BACKGROUND: Short-term exposure to high-altitude hypoxia increases hypoxic ventilatory sensitivity (HVS) in healthy humans. Dopamine (DA) is the implicated neurotransmitter in carotid body (CB) chemoreceptor response, and the microenvironmental conditions in CB tissue are comparable to blood. Continuous DA infusion affected ventilation in animals and humans. Age-related oscillations in blood DA levels may influence peripheral chemoreflexes. OBJECTIVE: Hypoxic ventilatory responses (HVR) relative to blood DA concentration and its precursor, dihydroxyphenylalanine (DOPA) was measured in young and elderly men during short-term altitude adaptation. METHODS: Nine elderly climbers (group 1:61+/-1.4 years) and 7 young healthy subjects (group 2: 23+/-2 years) were tested at sea level on day 0, on day 3 after passive transport to 2,200 m, and on day 14 after climbing to 4,200 and 5,642 m. RESULTS: Sea level HVR in group 1 was 47% lower than in group 2, accompanied by higher blood DOPA (300%) and DA (37%) content. Initial DA and DOPA concentrations showed a negative correlation with initial HVR but a positive correlation with age. Passive transport to middle altitude (2,200 m) increased HVS, doubling HVR slopes in groups 1 and 2 and producing increased maximum expired minute ventilation during isocapnic rebreathing (29 and 28%, respectively). Day 3 2,200-meter blood DOPA content decreased by 22% in group 1 and increased by 300% in group 2. DA increased in both groups. CONCLUSION: The relationship between HVR and the reciprocal DA and DOPA values seen in both groups is associated with age, producing decreased DA receptor sensitivity and enhanced DA reuptake during adaptation to high altitude.     

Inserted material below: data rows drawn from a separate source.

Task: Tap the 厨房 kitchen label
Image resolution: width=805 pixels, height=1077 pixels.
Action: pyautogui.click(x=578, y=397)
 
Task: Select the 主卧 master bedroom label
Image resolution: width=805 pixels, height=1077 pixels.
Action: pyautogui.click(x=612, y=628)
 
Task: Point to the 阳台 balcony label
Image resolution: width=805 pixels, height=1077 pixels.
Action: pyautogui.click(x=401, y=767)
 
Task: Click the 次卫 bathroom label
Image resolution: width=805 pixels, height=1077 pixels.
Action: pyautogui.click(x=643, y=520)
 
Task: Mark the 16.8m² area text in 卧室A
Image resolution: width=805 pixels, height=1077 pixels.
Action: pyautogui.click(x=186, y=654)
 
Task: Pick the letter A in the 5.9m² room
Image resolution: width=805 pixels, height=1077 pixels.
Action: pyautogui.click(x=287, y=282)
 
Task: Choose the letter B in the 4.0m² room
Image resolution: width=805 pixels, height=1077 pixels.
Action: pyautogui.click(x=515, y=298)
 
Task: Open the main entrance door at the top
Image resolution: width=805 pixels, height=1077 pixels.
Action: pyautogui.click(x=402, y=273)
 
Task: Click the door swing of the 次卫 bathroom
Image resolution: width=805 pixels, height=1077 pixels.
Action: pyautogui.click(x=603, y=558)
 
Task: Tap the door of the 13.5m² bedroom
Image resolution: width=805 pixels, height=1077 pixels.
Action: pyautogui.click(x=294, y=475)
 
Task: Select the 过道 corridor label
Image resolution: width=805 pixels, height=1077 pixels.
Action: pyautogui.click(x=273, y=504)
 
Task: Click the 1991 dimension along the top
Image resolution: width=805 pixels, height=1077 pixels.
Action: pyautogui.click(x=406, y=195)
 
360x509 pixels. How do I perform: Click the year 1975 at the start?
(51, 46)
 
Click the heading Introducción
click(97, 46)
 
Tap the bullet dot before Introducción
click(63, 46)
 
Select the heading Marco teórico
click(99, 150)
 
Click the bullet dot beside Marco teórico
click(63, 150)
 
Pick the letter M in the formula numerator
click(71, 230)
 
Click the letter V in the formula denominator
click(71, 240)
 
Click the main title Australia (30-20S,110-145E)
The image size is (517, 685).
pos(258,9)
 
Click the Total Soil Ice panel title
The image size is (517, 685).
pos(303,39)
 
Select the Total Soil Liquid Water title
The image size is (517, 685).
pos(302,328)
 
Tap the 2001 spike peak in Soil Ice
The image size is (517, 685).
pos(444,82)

Ventilatory response to 2-h sustained hypoxia in humans

We used two protocols to determine if hypoxic ventilatory decline (HVD) involves changes in slope and/or intercept of the isocapnic HVR (hypoxic ventilatory response, expressed as the increase in VI per percentage decrease in SaO2). Isocapnia was defined as 1.5 mmHg above hyperoxic PET(CO2). HVD was recorded in protocol I during two sequential 25 min exposures to isocapnic hypoxia (85 and 75% SaO2, n=7) and in protocol II during 14 min of isocapnic hypoxia (90% SaO2, FIO2=0.13, n=15), extended to 2 h of hypoxia with CO2-uncontrolled in eight subjects. HVR was measured by the step reduction to sequentially lower levels of SaO2 in protocol I and by 3 min steps to 80% SaO2 at 8, 14 and 120 min in protocol II. The intercept of the HVR (VI predicted at SaO2=100%) decreased after 14 and 25 min in both protocols (P<0.05). Changes in slope were observed only in protocol I at SaO2=75%, suggesting that the slope of the HVR is more sensitive to depth than duration of hypoxic exposure. After 2 h of hypoxia the HVR intercept returned toward control value (P<0.05) with still no significant changes in the HVR slope. We conclude that HVD in humans involves a decrease in hyperoxic ventilatory drive that can occur without significant change in slope of the HVR. The partial reversal of the HVD after 2 h of hypoxia may reflect some components of ventilatory acclimatization to hypoxia.